The U.S. Securities and Exchange Commission (SEC) has introduced Staff Accounting Bulletin No. 122 (SAB 122), which replaces the controversial SAB 121 guidance for accounting practices related to custodial crypto assets.
The update provides regulated banks and financial institutions with more flexible accounting options, aiming to reduce barriers for offering crypto custody services.
Announcing the change on X, SEC Commissioner Hester Peirce remarked,
“Bye, bye SAB 121! It’s not been fun.”
Introduced in 2022, SAB 121 required companies holding crypto assets for customers to classify them as liabilities on their balance sheets. This policy created significant challenges for banks and financial institutions, increasing the cost and complexity of offering crypto custody services. Critics argued that the regulation stifled innovation and discouraged financial institutions from entering the crypto custody market, thereby limiting secure custody options for consumers.
Efforts to repeal SAB 121 gained momentum in 2024 when Representative Mike Flood introduced H.J. Res. 109 under the Congressional Review Act. The resolution passed both the House and Senate in May, showcasing bipartisan support to ease regulatory burdens.

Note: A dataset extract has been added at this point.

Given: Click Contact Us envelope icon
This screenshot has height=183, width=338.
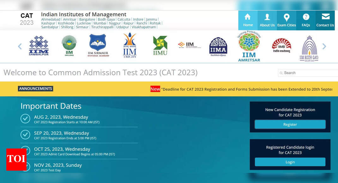Looking at the screenshot, I should click(x=325, y=17).
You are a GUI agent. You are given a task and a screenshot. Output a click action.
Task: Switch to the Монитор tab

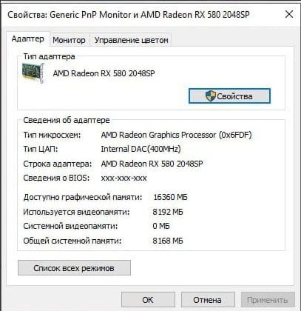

However, then-President Joe Biden vetoed the measure, citing concerns about weakening the SEC’s authority and increasing risks for investors.

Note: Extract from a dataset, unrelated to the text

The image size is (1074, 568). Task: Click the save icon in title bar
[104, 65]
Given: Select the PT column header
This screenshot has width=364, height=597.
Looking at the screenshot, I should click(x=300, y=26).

The newly introduced SAB 122 offers a more practical framework. It allows banks and financial institutions to apply existing accounting standards for contingencies when assessing liabilities tied to custodied crypto assets. Instead of treating all custodied crypto as liabilities, institutions can classify potential losses as contingent liabilities, reducing the regulatory burden and opening the door for broader crypto custody adoption.

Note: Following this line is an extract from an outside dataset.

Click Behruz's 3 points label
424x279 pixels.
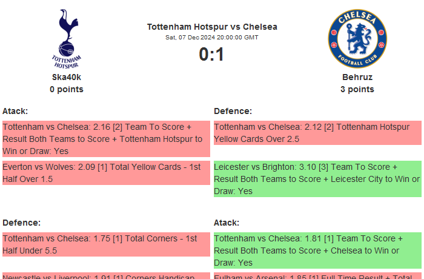pos(357,89)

This shift makes it more feasible for banks to offer custody services for cryptocurrencies like Bitcoin while ensuring compliance with existing accounting rules.
Senator Cynthia Lummis, a strong advocate for crypto innovation, welcomed the change, stating,
“SAB 121 was disastrous for the banking industry, and only stunted American innovation and advancement of digital assets. I am THRILLED to see it repealed and get the SEC back on track to fulfilling its intended mission.”
Notably, Peirce, alongside Acting SEC Chairman Mark Uyeda, is leading the SEC’s new crypto task force, which seeks to establish a practical and proactive regulatory framework following the departure of former SEC Chair Gary Gensler.